The Quantum of the Final Orders

38 The quantum of $924 509.37 as determined by the Special Referee is not disputed by the defendants. As the sum of $600 664.87 has already been paid from the MFSF, the plaintiffs are entitled to judgment for the remaining amount due of $323 844.50.

39 The question whether the judgment sum should be ordered only against Upper Swan and only in respect of the plaintiffs’ entitlements in the MFSF is considered below.

Entitlement to Interest

40 The defendants submit that, because the order adopting the Special Referee’s report is only interlocutory, the Court is not bound by its findings on the interest claimed by the plaintiffs. The defendants submit that, because the Court still has to make a final order in respect of interest, it must do so based on proper legal considerations.

41 The defendants also submit that the Special Referee’s report cannot go beyond its terms of reference, which did not include the payment of interest, but only the validity of the BDBN and the ascertainment of the amounts that the plaintiffs were entitled to be paid.

42 The plaintiffs submit that the adoption of an opinion given by a Special Referee with respect to a question constitutes the opinion of the Court and is its judgment on the question,[9] and therefore the defendants’ submissions amount to an appeal from the Special Referee’s report.
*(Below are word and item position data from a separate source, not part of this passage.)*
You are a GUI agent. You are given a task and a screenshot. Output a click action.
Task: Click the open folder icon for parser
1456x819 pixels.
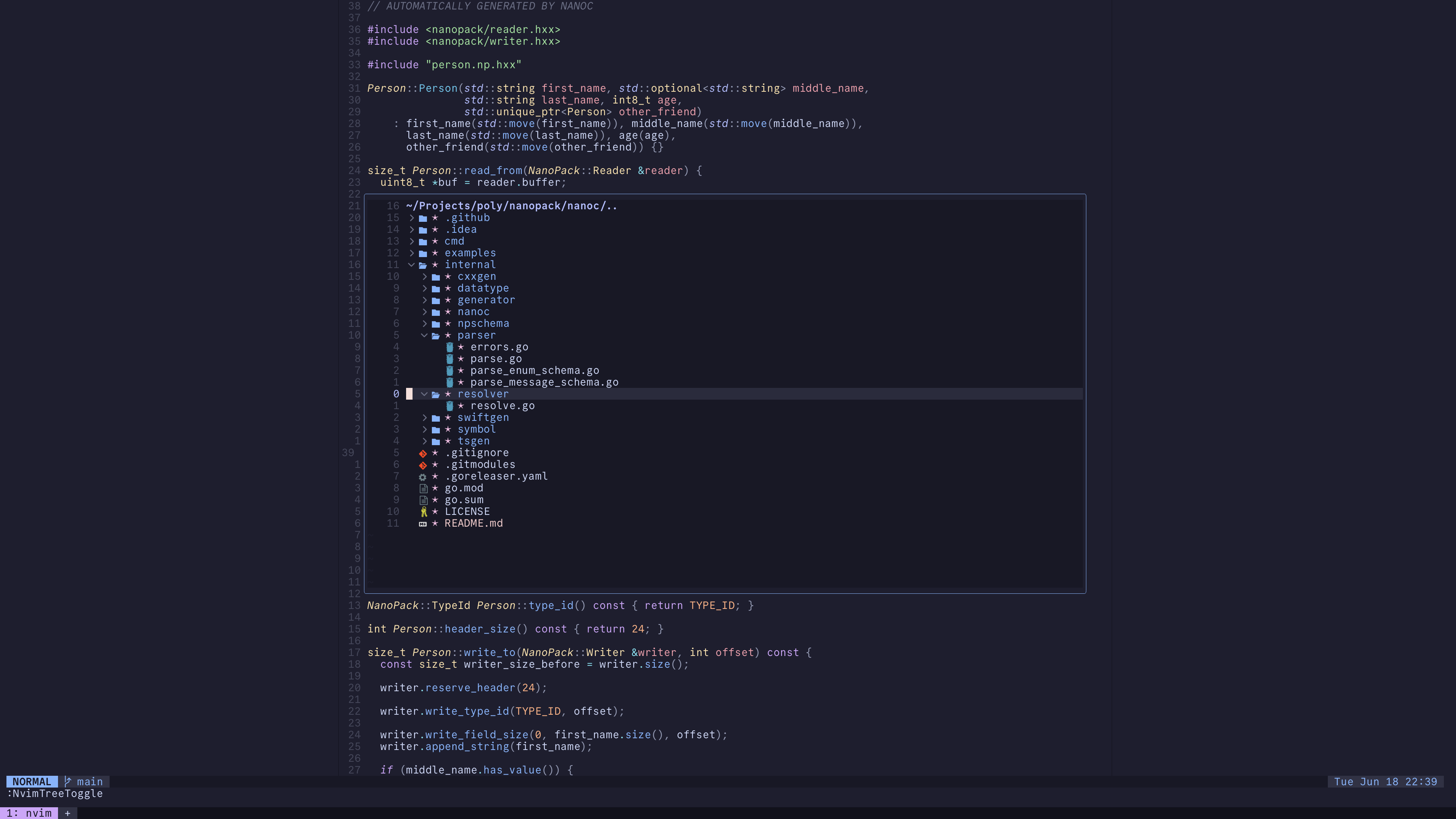[436, 336]
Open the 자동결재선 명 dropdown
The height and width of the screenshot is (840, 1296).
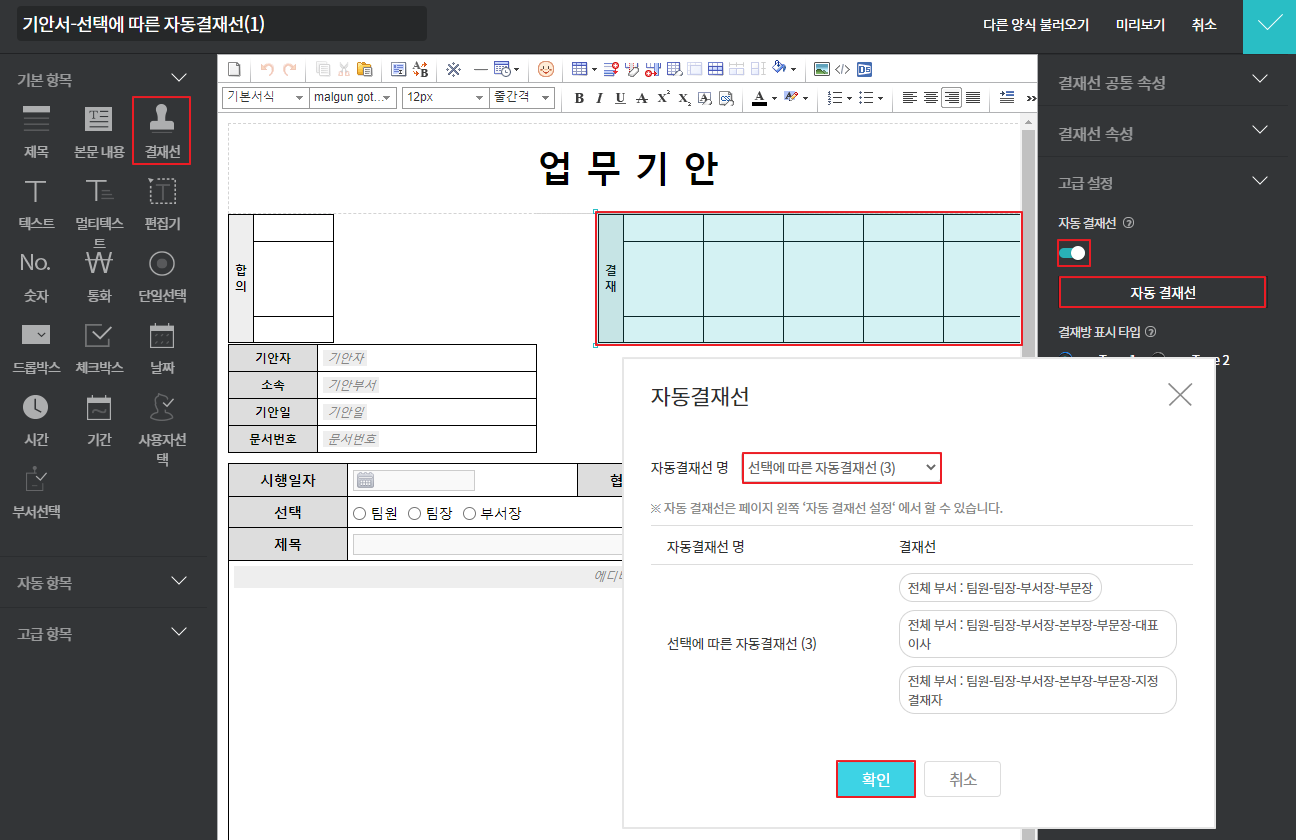point(842,467)
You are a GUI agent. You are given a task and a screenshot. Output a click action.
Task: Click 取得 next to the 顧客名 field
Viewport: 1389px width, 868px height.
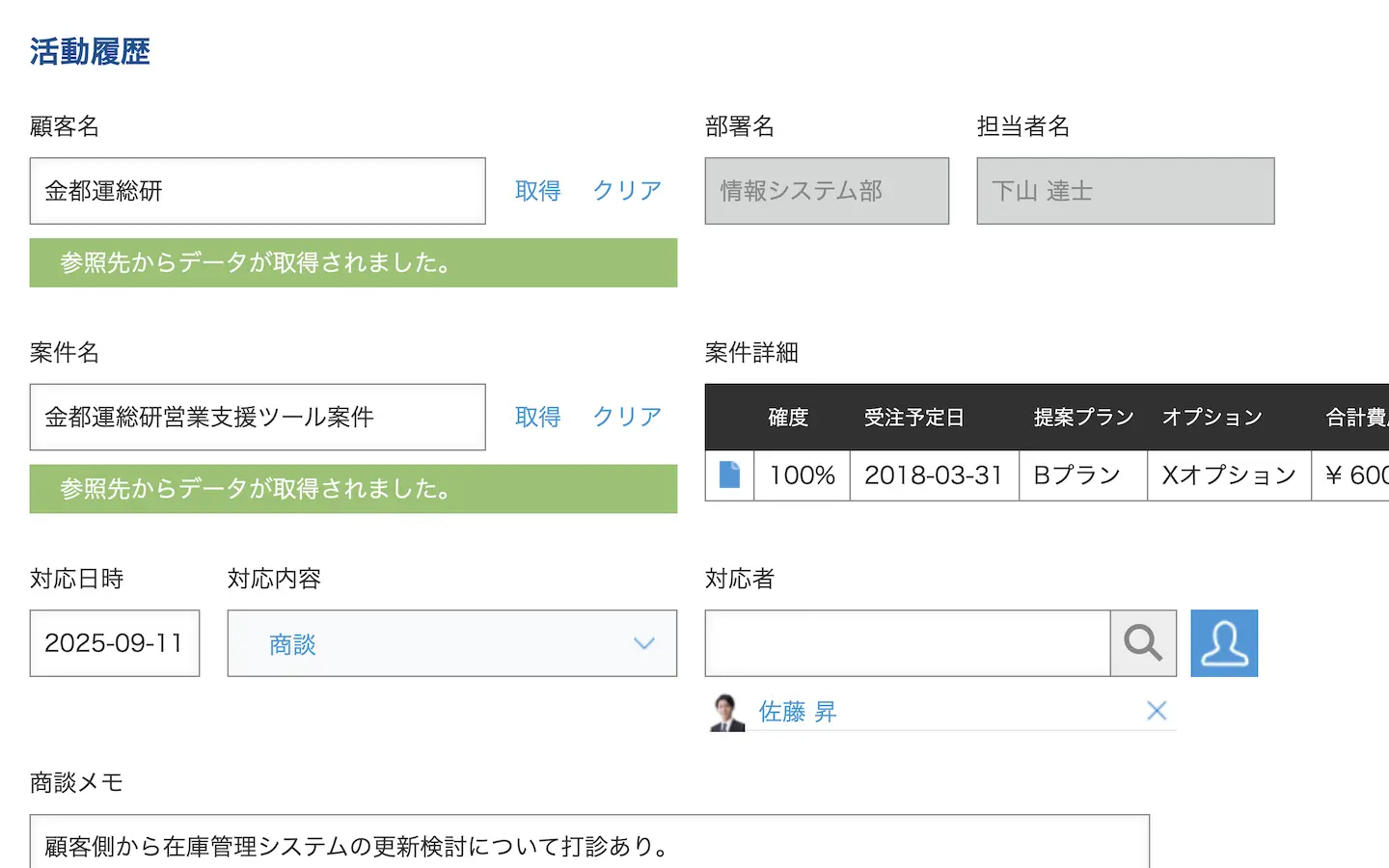click(x=538, y=191)
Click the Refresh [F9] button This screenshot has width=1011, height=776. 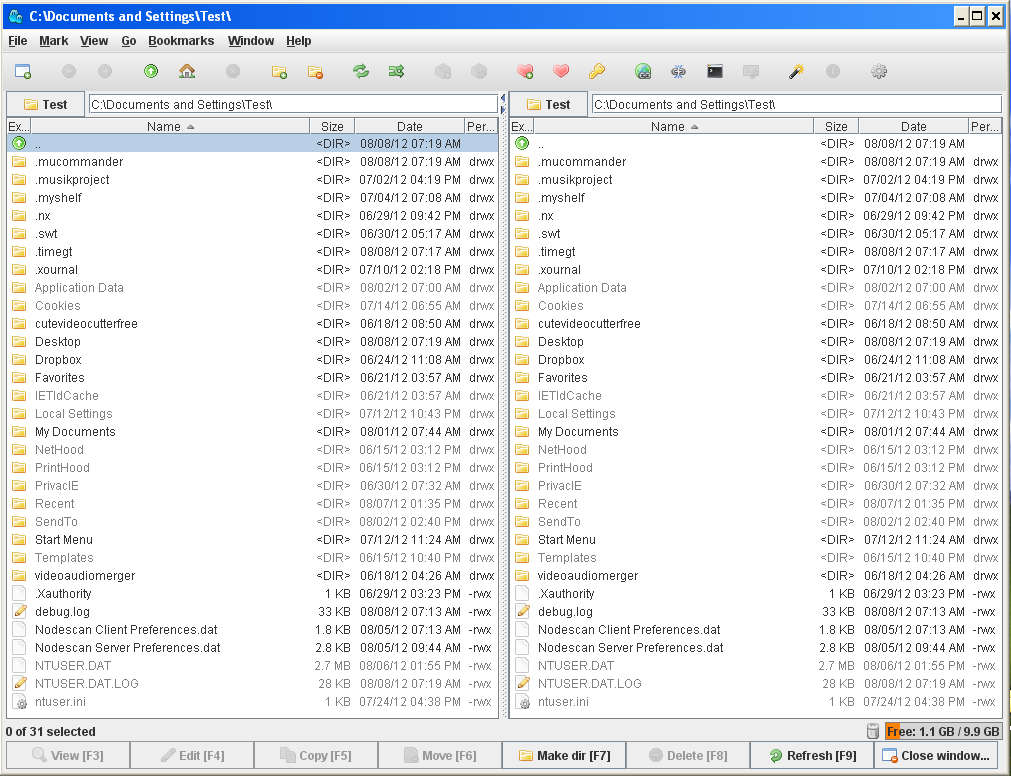point(811,755)
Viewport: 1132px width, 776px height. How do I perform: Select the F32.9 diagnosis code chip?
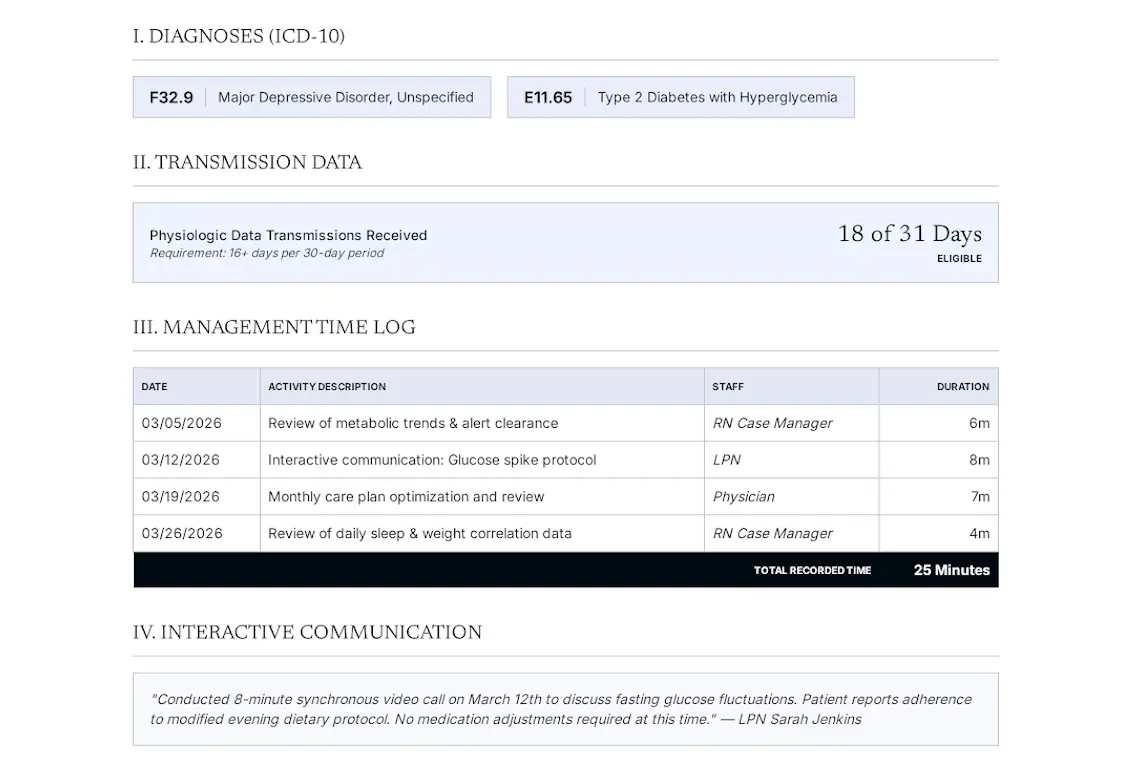(170, 97)
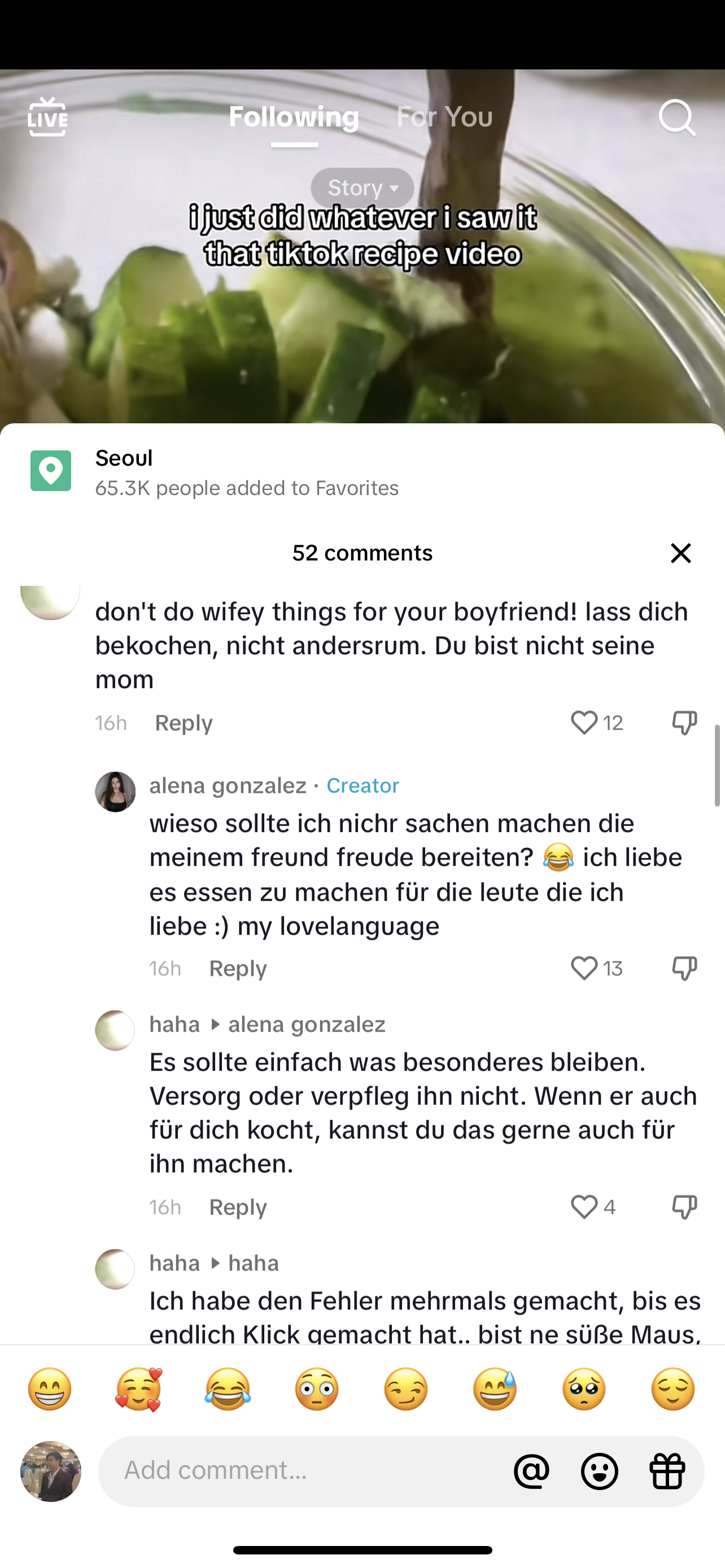The height and width of the screenshot is (1568, 725).
Task: Expand the Story dropdown
Action: [x=363, y=187]
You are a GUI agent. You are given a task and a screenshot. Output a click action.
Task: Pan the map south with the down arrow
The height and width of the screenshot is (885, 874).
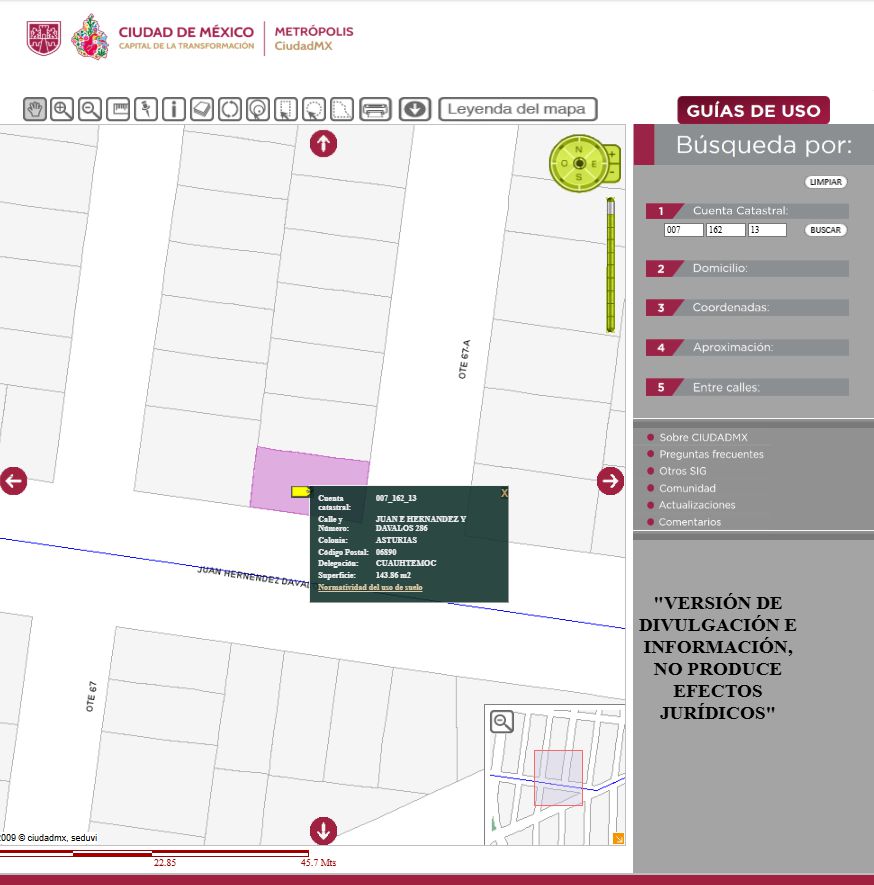[x=323, y=829]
The plaintiffs submit that the adoption of a Special Referee’s report by the Court is only reviewable by an appellate court according to the principles applying to appeals from an exercise of discretion.

43 In my view, it should be borne in mind that one of the purposes of a reference by the Court to a Special Referee is to provide a form of partial resolution of disputes in a manner alternative to orthodox litigation in an effort to provide a quicker and less costly determination of the disputes.

44 If the Court were required to reconsider disputed questions where the parties have had the opportunity of giving evidence and submissions before the Special Referee, the purposes of the reference would be frustrated.

45 I also note that the objections now taken by the defendants on the question of interest were not raised at the time the consent orders were made on 10 April 2013 or on 1 May 2013.

46 In my view, since the report of the Special Referee has now been adopted by the Court, the orders are binding on the defendants. This includes the findings by the Special Referee on the payment of interest by the defendants. In my view, the plaintiffs are entitled to interest on the amount due to them from 30 June 2010, less any amount of interest already paid.